The Fed’s Deflation Dilemma

Never give a box of matches to an arsonist.

The Federal Reserve released its semi-annual Financial Stability Report this week and it made for hilarious reading. The headline quote was:

“Asset prices remain vulnerable to significant declines should investor risk sentiment deteriorate.”

The U.S. central bank identified a list of factors it is worried about. The Chinese real estate sector, emerging market sovereign and corporate debt, the U.S. housing market, crypto stable-coins and meme stocks. The wonks at the Eccles Building in D.C. are concerned that a tightening in financial conditions could cause some or all these factors to threaten the stability of the system.

Right.

This is akin to an arsonist setting fire to a house and then running about in a panic shouting, “Fire! Fire!”

The glaring omission from the list of threats the Fed cited was, the Fed itself! It is inconceivable that Jerome Powell and his cronies do not believe that there is any link between the trillions of dollars they have counterfeited through digital money printing and the asset and debt bubbles they identify as risks to financial stability. Yet no mention of this historic, unprecedented loose monetary policy is made in relation to the current environment. They either have a collective mental condition of cognitive dissonance or they are deliberately trying to create the impression that the financial markets are somehow only affected by tighter monetary policy and not loose.

The asset bubbles which exist now are caused, first and foremost, by positive social mood. Moreover, it is this positive social mood which allows the Fed to propagate its message that it is the potent director of the economy and that only an endless supply of free money can keep the show going. Thus, the trillions of new Fed tokens now flooding the financial system are fueling the mania.

But here is the Fed’s dilemma. It wants to be Wall Street’s friend and see asset prices continue to rise (its main goal is to keep the stock market from falling) but now that consumer prices are accelerating higher (see below) it can see that Main Street is suffering.

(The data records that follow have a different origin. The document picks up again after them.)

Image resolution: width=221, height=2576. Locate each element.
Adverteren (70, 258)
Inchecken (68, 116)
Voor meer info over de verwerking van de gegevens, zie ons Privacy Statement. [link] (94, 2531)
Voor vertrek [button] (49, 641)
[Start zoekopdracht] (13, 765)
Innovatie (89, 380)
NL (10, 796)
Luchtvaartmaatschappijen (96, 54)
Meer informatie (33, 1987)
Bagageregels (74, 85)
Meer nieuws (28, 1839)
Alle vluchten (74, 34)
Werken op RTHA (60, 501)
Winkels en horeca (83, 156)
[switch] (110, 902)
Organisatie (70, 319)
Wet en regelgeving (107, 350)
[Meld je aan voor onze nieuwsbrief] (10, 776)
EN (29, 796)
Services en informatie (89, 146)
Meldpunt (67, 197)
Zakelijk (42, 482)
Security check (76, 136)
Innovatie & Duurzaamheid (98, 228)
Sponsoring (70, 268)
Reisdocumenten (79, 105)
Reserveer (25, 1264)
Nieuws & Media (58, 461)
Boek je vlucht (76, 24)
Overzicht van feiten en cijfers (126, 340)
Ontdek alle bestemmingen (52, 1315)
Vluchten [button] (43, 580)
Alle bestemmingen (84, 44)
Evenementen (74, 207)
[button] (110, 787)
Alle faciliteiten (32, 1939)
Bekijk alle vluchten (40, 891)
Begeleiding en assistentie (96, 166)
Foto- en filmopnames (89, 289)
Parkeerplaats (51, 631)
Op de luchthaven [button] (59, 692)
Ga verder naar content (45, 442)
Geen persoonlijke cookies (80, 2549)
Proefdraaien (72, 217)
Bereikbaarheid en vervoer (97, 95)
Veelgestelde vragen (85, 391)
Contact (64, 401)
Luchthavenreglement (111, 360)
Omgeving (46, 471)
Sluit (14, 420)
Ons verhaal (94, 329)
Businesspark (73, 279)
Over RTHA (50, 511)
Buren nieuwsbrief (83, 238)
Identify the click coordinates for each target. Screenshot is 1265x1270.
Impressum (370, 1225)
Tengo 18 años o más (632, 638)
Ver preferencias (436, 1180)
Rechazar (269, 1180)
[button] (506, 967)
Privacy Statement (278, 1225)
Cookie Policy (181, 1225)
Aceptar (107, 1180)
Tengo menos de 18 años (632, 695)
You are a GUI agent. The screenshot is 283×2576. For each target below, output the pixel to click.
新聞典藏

The Fed knows that it must tighten monetary policy more aggressively than it is planning but, believing its own narrative that it is in control, it cannot bring itself to turn on the hose to dampen the flames it has contributed to. After the hyper monetary inflation it has engaged in, though, monetary deflation is inevitable.

In the end, it doesn’t matter what the Fed thinks or does because the markets (social mood) are in ultimate control. The U.S. 2-year Treasury bond yield has been on the rise since February and spiked higher this week in conjunction with a 6% print in consumer price inflation.

The U.S. bond market was closed on 11 November for Veterans Day. Unlike 1918, the armistice between the bond market and the Fed is unlikely to last.